AI Crew assistant tackles cruise complexity
Virgin Voyages unveiled Rovey, an artificial intelligence assistant developed with Google Cloud, on 22 April 2026. Shown at Google Cloud Next in Las Vegas, the tool is designed to support travellers from discovery through to booking.
Another AI assistant? Yes, but this one is seaworthy. With Rovey, Virgin Voyages is laying the first brick of Project Ruby, its artificial intelligence platform applied to the customer journey. The cruise line says the assistant is intended to help would-be passengers navigate a complex purchase path where itineraries, dates, cabin categories, shore excursions and onboard experiences all intersect.
Rovey goes beyond a simple question-and-answer logic, aiming to account for how far a traveller has progressed and to tailor guidance at each stage, from discovering the offer to the final choice. The assistant is set to roll out by summer 2026 on VirginVoyages.com. It will initially serve the brand’s customers, known as Sailors, and will also give sales and service teams a more structured framework for planning support.
One of travel’s most complex purchases
Built on Gemini Enterprise Agent Platform with Gemini models and BigQuery, the assistant lets users explore itineraries, compare options by travel style, pace and interests, and get recommendations on shore activities, dining, cabins and even preāsail preparation. Virgin Voyages stresses the tool is designed as a decision-support system rather than a simple chatbot. That approach allows it to retain search context, avoid constant restarts between sessions and bring the digital experience closer to the role a crew member would play in guiding a customer through trade-offs.
“We built Rovey to create a sense of belonging before a Sailor ever steps on board. When someone feels connected to their voyage that early, it changes how a voyage is booked, experienced and remembered. That thinking has always shaped what we build at Virgin Voyages,” said Virgin Voyages’ CEO Nirmal Saverimuttu.

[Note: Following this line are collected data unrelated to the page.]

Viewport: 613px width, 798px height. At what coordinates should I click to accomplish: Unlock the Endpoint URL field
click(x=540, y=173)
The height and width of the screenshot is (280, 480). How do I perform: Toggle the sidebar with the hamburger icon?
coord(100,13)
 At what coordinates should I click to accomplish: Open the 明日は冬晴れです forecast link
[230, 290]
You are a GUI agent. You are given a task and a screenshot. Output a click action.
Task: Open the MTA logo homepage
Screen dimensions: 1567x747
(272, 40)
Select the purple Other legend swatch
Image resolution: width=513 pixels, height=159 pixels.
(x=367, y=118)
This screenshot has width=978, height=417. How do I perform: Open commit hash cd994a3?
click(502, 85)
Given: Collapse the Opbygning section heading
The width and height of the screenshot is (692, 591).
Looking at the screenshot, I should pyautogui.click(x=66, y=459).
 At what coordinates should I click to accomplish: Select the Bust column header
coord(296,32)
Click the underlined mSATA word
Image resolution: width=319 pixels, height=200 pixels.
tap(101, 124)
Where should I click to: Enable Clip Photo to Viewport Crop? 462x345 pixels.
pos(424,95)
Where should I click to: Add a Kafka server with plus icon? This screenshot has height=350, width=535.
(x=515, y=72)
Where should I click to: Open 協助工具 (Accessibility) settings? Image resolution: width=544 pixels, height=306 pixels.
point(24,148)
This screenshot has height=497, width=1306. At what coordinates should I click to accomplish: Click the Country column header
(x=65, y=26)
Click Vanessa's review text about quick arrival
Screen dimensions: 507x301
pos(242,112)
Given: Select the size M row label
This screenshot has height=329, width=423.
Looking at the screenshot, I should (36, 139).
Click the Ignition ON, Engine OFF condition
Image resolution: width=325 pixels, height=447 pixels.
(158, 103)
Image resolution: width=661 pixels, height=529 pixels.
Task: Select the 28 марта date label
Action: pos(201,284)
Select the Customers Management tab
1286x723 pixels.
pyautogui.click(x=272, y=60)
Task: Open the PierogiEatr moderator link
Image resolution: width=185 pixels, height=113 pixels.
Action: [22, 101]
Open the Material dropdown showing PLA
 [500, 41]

According to Virgin Voyages, cruising remains among travel’s most complex purchases, with numerous combinations spanning destination, timing, accommodation categories and ancillary services. The company aims to reduce drop-offs during the inspiration phase and to strengthen conversion well before embarkation. Rovey is only a first step, with seven additional expressions of Project Ruby planned to cover other moments in the Sailor journey on a progressive rollout schedule.
The deployment is being carried out with Google Cloud, which is supplying the AI and data infrastructure. “We are excited to collaborate with Virgin Voyages and leverage Google Cloud’s leading AI technology to enhance the cruise booking process,” said Sam Sebastian, VP, North America Regions, Google Cloud. “By powering Rovey with our AI tools, Virgin Voyages is able to mitigate booking friction, deliver personalized travel recommendations at scale, and build deeper, more valuable connections with Sailors.”